Prince Ang Duong (Chan's brother exiled in Bangkok) led the opposition faction to resist the Vietnamese occupation.

Feeling anxiety about the Vietnamization progress of Cambodia, in June 1840 Minh Mang demoted Queen Mey and her sisters appointed them as low-rank officials of the province. Frustrated with the deposition of Queen Mey, a serious rebellion broke out in September. The rebellion was put down in early 1841. In August, Ang Mey and her sisters had been poisoned by Vietnamese secret police in an opera house, then deported to Saigon along with the royal regalia.

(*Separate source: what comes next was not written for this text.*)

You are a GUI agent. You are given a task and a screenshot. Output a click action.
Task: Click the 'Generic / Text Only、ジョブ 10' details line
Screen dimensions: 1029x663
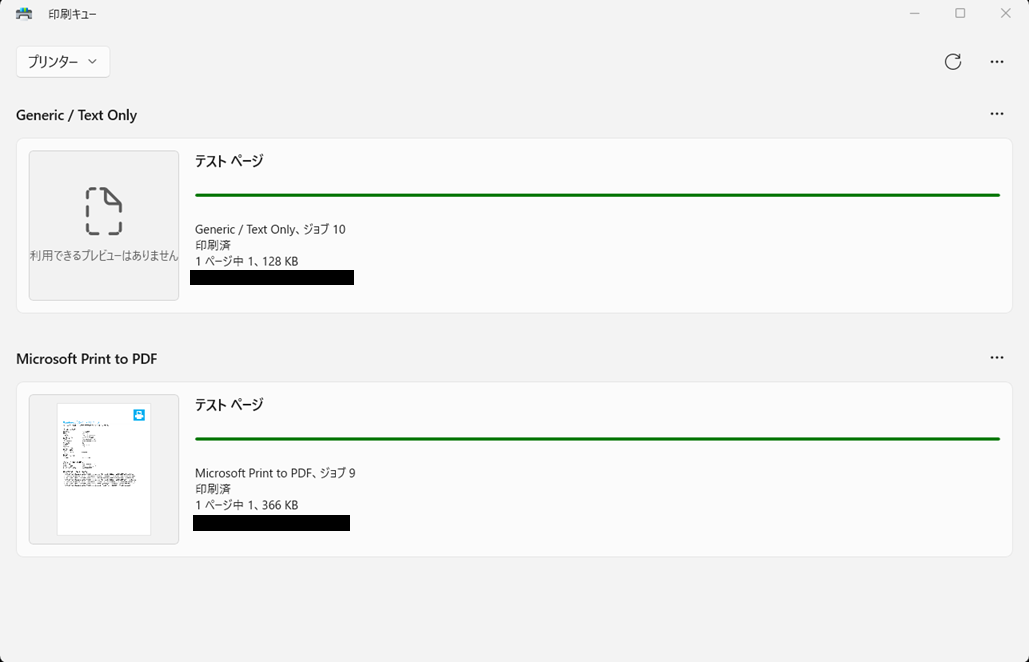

Some members of the Cambodian ruling dynasty were imprisoned on Côn Sơn Island. The death of Minh Mang in 1841 changed the situation. Vietnamese offices and soldiers in Tây Thành Province were torn down by Cambodian guerillas while the governor Trương Minh Giảng had been calling back by the newly crowned emperor Thieu Tri to deal with internal rebellions. After a failed attempt to bring Prince Im to Cambodian throne in late 1841, Trương Minh Giảng committed suicide.

Thai forces numbering 35,000 troops Took advantage, and invaded Cambodia, occupying Phnom Penh, and asserted their rule over the abandoned Vietnamese province. Bodin ordered to deport and massacre all Vietnamese in Cambodia. However, Thai rule was short-lived, as they evacuated Phnom Penh in early 1844 and withdrew to Udong.

==Third invasion and end of Dai Nam rule (1845-1847)==
The Vietnamese launched a counterattack on Phnom Penh in 1845, then attacked Thai stronghold at Udong, which led to immediate peace negotiations. After four years of foreign invasions, chaos, and rebellions, Cambodia was almost exhausted. Vietnamese rules over Cambodia turned into attrition. A peace agreement between Vietnam and Siam was reached in June 1847. The Vietnamese court released all royal members of the Cambodian ruling dynasty, transferring the administration to the new independent Cambodian monarchy of king Ang Duong and withdrew their army from Cambodia, ending the Tây Thành Province and 36 years of Vietnamese invasions and occupations.